──────── Text to read
It's not a promise, but I think we're pretty close.
We aren't going to talk much about specifics of the Fusion parts until the public launch. In the meantime I'll just re-iterate that "getting ready for Fusion" was one of the original objectives for the open source graphics project, that our goal was to be more or less caught up with new product introduction by the time Fusion parts launched, and that Alex already has an Ontario engineering board.
Normal users do not do that, should not need to do that, and largely don't have the skill to do that. Even the people that CAN do that usually are going to want to do other things with their time given the choice... like go to the beach, get laid, or enjoy a hobby that doesn't lead to RSI.
Compiling kernels and such is for people like us: developers and tech-oriented testers. Regular users should NEVER be expected to do that kind of bullshit. The second you claim otherwise is the second you have completely and utterly lost touch with reality.
────────────────
Set exercise 1 –
Locate every line in the records below that contains the string "chart", matching case exactly, and copy each such line.
──────── Data for the task
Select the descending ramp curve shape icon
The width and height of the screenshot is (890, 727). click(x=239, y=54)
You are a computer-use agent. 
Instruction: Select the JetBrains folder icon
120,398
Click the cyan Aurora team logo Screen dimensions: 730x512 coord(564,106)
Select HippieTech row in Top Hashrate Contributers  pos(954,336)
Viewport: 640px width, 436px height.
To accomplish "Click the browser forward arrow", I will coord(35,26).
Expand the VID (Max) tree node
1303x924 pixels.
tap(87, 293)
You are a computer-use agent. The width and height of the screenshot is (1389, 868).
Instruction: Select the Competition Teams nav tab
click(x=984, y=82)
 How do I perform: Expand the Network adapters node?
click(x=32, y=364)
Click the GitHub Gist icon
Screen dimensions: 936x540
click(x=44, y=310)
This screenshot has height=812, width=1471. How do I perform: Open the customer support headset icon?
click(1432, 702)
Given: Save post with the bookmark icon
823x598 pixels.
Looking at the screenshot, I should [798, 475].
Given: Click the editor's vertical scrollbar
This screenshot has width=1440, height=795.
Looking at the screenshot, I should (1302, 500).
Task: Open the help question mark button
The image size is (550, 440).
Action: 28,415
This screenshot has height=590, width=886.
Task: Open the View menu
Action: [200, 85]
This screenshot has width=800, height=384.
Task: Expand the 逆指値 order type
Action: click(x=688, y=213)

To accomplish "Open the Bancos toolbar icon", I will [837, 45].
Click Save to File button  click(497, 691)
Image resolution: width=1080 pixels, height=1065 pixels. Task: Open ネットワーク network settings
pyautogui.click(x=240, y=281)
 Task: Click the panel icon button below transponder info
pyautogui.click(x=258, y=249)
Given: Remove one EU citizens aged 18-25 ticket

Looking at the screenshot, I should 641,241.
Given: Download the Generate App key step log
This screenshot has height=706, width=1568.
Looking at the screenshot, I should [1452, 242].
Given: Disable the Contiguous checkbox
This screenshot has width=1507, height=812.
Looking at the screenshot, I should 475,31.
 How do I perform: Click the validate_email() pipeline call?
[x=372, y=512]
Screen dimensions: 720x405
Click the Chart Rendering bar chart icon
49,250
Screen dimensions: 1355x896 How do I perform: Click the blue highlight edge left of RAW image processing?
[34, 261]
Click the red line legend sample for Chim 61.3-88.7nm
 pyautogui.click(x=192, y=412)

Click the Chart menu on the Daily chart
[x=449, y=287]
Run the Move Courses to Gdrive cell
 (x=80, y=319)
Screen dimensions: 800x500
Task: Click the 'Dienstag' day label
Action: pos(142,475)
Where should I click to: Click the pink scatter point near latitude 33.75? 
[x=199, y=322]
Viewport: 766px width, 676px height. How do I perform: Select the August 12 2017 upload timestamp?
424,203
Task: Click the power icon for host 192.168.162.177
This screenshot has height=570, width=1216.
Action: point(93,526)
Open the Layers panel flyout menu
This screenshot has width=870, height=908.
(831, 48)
────────────────
Set exercise 2 –
Extend the post on Fusion readiness and kernel compiling, beginning immediately after its final sentence.

Exercise answer 1 –
Click the Chart Rendering bar chart icon
Click the Chart menu on the Daily chart

Exercise answer 2 –
Either the distros need to roll out new releases of the kernel and X automatically to users on older releases (or better yet, stop releasing frozen appliance-style package sets every six months in favor of a 2-3 year base platform release cycle, with six month platform-extension SPs, rolling updates for new hardware support and fixes, and crazy-easy-to-use third-party application repository support) or the drivers need to be distributable as installers that can work on a range of carved-into-stone distribution releases.
</my-typical-off-topic-liunx-blows-for-regular-joes-rant>
The most Distributions ship an Bleeding edge Kernel.
E.g for Ubuntu http://kernel.ubuntu.com/~kernel-ppa/mainline/
And if you want the Latest DDX, libdrm, Mesa etc. there is an PPA https://launchpad.net/~xorg-edgers/+archive/ppa
So you don't need to compile anything.
You don't need to compile anything yourself.
Often, you can find repositories with updated components (e.g. Ubuntu PPAs) and otherwise use the packages from the development branch.
With Ubuntu, I believe you can add PPAs just by clicking on a link in the browser, so it's a matter of doing a search for the PPA or getting a link from some howto/forum, clicking the link, clicking "Upgrade" in the package manager and rebooting.
This isn't really harder than upgrading a driver on Windows.
BTW, consider that even on Windows, if you use a notebook, driver upgrades (used to?) require you to get a third-party modding tool to literally patch the proprietary drivers, as it would otherwise refuse to install. This is not exactly user friendly.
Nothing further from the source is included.